WHAT YOU NEED TO DO → Look for the word "dimensions" in the material below, then report each line where it occurs.

EXERCISE INPUT →
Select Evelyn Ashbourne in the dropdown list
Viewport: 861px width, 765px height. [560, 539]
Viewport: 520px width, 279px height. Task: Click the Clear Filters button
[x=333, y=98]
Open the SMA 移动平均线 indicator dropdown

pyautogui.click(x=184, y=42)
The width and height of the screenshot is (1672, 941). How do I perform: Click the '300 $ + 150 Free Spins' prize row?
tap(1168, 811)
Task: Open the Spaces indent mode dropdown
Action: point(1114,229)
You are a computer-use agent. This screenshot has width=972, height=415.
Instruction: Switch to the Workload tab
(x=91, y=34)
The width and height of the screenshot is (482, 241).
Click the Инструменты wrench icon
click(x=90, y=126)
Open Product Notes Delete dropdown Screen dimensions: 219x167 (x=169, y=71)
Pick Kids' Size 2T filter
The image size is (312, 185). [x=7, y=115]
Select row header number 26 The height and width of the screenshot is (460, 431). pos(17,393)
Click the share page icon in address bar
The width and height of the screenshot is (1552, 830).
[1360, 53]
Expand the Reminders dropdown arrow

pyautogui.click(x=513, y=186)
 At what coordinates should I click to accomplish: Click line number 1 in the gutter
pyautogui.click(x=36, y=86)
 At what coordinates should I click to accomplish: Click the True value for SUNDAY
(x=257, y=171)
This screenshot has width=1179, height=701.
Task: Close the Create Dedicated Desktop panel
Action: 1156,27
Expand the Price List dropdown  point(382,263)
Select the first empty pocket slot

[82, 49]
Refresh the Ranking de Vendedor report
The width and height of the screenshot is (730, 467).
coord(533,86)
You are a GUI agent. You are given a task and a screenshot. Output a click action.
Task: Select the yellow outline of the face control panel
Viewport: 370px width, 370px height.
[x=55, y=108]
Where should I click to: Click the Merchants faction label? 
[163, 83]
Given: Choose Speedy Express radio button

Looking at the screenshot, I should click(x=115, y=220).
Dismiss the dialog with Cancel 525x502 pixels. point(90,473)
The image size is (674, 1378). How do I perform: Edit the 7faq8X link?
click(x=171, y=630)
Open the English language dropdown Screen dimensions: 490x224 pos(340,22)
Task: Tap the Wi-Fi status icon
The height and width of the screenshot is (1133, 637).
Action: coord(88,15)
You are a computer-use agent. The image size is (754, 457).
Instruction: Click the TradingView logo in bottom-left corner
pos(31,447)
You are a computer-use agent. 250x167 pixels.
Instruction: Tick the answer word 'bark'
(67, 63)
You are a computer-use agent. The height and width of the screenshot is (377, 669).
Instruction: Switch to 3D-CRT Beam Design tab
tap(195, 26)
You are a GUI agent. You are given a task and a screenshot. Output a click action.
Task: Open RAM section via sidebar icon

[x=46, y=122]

EXPECTED ANSWER →
Open Product Notes Delete dropdown Screen dimensions: 219x167 (x=169, y=71)
Open the English language dropdown Screen dimensions: 490x224 pos(340,22)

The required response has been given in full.